VA Veterans First and the Rule of Two: Why the VA Buys From SDVOSBs First
Every other federal agency treats service-disabled veteran-owned small businesses as one socioeconomic category among several, co-equal with 8(a), HUBZone, and women-owned firms. The VA does not. At the VA, a contracting officer (CO) is legally required to consider SDVOSBs first — before any other set-aside, before full-and-open competition — whenever two of them can do the work at a fair price. That single structural fact, grounded in statute and locked in by a unanimous Supreme Court, is why the VA awarded $10.2 billion (23.63% of its prime contract dollars) to SDVOSBs in FY2024, against a 5.14% governmentwide rate. For an SDVOSB that builds AI, this is the most favorable buyer in the federal government, and it’s not close.

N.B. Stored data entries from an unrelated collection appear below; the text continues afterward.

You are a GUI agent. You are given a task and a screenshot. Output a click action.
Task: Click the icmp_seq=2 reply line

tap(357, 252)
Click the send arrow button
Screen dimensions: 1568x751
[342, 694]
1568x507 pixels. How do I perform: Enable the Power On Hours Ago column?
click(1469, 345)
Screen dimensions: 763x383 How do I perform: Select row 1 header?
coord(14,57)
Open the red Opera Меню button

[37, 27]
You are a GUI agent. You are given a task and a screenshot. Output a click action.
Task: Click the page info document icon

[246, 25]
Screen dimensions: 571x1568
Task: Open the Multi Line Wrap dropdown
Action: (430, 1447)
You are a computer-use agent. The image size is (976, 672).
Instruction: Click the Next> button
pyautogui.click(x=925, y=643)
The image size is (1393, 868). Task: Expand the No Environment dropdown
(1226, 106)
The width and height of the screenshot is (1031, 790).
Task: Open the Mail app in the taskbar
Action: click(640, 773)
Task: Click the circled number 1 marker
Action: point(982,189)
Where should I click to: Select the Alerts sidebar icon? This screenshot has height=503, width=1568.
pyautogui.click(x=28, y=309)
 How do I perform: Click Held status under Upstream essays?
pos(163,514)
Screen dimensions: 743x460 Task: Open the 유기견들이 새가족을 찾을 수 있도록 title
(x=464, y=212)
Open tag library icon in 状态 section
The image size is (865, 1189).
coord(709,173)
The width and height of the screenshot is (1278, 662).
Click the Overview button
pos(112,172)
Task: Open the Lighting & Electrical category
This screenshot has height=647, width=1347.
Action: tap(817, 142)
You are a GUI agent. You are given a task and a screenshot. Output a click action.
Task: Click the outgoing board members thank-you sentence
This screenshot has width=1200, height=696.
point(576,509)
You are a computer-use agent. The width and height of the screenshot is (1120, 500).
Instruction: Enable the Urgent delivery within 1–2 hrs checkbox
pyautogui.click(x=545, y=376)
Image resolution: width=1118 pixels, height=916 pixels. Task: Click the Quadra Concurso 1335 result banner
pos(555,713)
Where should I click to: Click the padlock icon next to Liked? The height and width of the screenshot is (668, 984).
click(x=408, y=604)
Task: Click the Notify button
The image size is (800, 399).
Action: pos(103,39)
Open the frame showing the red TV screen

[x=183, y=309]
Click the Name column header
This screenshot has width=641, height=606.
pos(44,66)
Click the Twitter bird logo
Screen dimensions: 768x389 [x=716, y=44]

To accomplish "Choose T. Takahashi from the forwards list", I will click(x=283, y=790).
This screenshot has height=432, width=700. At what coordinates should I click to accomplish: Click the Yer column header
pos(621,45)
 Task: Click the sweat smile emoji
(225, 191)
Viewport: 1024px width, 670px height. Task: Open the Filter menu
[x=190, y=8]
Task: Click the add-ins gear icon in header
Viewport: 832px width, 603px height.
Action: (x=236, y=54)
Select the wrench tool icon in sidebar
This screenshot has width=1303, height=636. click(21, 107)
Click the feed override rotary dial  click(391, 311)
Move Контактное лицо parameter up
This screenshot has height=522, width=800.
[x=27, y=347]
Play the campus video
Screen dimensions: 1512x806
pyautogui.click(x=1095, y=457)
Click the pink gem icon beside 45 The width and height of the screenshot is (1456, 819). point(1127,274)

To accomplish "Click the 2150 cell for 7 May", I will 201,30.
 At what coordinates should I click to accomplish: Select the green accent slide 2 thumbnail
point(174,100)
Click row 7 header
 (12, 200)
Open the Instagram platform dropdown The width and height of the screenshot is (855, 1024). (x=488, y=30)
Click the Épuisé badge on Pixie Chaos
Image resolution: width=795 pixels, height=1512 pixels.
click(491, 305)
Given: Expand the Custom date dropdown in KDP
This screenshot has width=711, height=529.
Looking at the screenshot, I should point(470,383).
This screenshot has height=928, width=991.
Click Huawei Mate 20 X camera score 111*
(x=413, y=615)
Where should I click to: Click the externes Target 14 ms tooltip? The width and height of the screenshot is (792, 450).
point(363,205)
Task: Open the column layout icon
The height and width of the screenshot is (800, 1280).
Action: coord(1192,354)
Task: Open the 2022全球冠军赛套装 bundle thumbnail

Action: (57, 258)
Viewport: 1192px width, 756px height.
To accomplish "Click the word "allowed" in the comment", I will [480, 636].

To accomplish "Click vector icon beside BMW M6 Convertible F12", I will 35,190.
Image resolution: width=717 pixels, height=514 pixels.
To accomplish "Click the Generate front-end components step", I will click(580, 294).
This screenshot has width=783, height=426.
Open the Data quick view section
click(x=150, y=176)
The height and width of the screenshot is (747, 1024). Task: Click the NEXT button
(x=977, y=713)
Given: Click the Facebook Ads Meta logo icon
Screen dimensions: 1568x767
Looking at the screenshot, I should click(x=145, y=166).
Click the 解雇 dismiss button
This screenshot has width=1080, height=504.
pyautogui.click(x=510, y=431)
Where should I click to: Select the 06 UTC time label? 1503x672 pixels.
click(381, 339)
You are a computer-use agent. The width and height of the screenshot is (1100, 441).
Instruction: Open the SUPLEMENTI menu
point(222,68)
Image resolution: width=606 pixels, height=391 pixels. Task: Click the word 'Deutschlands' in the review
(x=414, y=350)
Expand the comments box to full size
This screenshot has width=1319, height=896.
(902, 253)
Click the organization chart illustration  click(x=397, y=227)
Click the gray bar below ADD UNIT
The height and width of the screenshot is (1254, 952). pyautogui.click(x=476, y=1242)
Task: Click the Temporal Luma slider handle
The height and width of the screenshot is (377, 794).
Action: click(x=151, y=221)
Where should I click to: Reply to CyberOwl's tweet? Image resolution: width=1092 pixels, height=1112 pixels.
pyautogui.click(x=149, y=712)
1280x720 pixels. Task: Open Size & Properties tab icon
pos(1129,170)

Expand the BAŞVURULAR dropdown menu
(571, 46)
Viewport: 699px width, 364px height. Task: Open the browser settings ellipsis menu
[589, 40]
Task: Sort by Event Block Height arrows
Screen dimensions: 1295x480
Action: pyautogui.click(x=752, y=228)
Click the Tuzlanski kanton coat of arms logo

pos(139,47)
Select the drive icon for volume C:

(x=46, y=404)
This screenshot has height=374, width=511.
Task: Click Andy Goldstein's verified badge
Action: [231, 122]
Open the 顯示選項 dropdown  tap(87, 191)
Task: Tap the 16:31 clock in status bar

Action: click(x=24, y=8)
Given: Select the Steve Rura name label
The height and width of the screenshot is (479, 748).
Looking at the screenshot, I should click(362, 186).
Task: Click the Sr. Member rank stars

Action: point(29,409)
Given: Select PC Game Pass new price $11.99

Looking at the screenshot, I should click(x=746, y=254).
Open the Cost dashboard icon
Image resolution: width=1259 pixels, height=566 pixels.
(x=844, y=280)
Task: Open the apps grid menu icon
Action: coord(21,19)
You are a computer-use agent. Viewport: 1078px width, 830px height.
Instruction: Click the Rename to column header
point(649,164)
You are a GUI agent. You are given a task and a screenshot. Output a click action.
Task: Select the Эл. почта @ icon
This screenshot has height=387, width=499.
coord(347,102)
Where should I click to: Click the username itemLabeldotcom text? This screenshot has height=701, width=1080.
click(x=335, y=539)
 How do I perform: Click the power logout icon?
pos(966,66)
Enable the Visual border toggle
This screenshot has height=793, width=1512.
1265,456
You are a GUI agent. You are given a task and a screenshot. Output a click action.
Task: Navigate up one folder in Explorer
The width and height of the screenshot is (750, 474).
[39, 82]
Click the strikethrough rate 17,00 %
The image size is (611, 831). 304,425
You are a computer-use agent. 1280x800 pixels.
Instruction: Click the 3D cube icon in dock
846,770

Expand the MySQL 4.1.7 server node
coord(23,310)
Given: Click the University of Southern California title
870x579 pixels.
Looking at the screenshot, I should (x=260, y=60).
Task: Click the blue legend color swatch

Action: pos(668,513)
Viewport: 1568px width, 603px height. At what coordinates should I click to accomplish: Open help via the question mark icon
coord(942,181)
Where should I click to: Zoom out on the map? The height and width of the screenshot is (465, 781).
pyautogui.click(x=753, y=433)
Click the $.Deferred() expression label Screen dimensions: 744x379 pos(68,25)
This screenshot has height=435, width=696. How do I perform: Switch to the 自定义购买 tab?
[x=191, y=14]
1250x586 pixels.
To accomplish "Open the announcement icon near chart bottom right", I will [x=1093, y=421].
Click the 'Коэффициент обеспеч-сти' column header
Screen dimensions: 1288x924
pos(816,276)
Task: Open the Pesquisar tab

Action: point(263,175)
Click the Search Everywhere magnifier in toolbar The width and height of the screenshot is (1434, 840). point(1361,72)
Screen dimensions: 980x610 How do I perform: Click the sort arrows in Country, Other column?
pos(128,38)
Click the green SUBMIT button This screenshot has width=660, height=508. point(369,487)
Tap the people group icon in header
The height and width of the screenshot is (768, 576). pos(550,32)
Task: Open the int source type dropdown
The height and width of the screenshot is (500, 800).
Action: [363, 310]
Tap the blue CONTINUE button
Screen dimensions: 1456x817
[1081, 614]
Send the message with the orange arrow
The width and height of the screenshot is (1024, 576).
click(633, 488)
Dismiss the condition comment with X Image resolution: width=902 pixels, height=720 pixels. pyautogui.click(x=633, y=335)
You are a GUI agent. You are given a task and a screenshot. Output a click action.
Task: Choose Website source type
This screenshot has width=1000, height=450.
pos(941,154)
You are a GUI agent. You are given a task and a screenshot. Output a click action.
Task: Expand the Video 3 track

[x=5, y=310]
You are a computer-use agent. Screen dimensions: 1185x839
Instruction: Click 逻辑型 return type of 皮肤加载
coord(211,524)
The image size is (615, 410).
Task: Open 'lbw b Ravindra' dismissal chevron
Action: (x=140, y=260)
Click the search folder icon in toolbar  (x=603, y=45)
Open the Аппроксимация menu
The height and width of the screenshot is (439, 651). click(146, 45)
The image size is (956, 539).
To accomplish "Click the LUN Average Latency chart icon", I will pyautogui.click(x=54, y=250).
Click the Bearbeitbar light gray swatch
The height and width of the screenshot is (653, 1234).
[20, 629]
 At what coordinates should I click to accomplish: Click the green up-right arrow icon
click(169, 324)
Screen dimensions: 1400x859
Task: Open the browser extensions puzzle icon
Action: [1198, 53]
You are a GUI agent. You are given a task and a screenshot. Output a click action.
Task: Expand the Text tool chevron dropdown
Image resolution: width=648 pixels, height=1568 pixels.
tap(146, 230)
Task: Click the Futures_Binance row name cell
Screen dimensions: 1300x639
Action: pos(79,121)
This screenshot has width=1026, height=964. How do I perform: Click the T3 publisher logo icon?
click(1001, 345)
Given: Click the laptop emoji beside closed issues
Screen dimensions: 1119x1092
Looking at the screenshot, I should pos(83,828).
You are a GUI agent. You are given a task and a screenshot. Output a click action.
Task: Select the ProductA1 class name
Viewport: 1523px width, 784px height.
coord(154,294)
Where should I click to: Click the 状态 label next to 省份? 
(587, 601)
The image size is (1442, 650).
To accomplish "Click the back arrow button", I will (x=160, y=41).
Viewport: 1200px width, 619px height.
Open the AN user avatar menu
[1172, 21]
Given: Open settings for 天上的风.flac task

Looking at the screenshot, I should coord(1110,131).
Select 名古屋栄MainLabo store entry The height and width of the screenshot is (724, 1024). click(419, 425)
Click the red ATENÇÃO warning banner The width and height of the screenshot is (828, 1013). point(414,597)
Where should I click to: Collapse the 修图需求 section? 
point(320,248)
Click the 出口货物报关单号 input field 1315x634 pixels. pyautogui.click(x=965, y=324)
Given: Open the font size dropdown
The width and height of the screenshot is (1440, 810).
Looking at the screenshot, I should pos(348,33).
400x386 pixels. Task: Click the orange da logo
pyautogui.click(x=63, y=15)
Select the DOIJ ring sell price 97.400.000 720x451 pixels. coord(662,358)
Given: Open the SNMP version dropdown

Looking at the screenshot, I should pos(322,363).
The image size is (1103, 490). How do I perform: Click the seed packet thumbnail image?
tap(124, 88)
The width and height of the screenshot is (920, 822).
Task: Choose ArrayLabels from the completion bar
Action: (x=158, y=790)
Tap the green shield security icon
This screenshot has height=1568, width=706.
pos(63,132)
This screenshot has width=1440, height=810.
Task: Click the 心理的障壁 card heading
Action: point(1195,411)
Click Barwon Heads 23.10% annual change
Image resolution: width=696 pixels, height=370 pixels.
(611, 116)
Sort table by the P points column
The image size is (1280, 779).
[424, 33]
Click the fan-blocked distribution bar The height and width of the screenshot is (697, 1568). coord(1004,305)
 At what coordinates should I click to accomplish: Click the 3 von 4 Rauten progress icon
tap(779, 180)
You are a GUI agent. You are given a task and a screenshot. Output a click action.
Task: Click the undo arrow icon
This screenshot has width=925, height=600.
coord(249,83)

This is the thesis page beneath the VA AI modernization pillar — the foundation the T4NG2 and SPRUCE vehicle guides both rest on. It’s written for a VA contracting officer or small-business specialist who needs to understand or justify a Veterans First set-aside, a prime BD lead who needs verified SDVOSBs to satisfy set-aside math, and any SDVOSB learning to leverage the program.
What is the Veterans First Contracting Program?
It’s the VA’s statutory mandate to award contracts to veteran-owned firms ahead of everyone else. The program rests on two sections of Title 38 enacted in the Veterans Benefits, Health Care, and Information Technology Act of 2006: 38 U.S.C. § 8127, which sets the VA’s veteran contracting goals and the sole-source and set-aside authorities, and 38 U.S.C. § 8128, which establishes the priority itself. Because the program lives in statute rather than regulation, it can’t be undone by a Federal Acquisition Regulation rewrite — a durability that matters in 2026, as discussed below.
It’s implemented in VAAR Subpart 819.70, “The VA Veterans First Contracting Program,” which spells out the eligibility rules, the order of priority, the set-aside procedures, and the sole-source authorities. The operative engine is § 8127(d): a contracting officer “shall award contracts on the basis of competition restricted to” SDVOSBs when they reasonably expect two or more to bid at a fair and reasonable price.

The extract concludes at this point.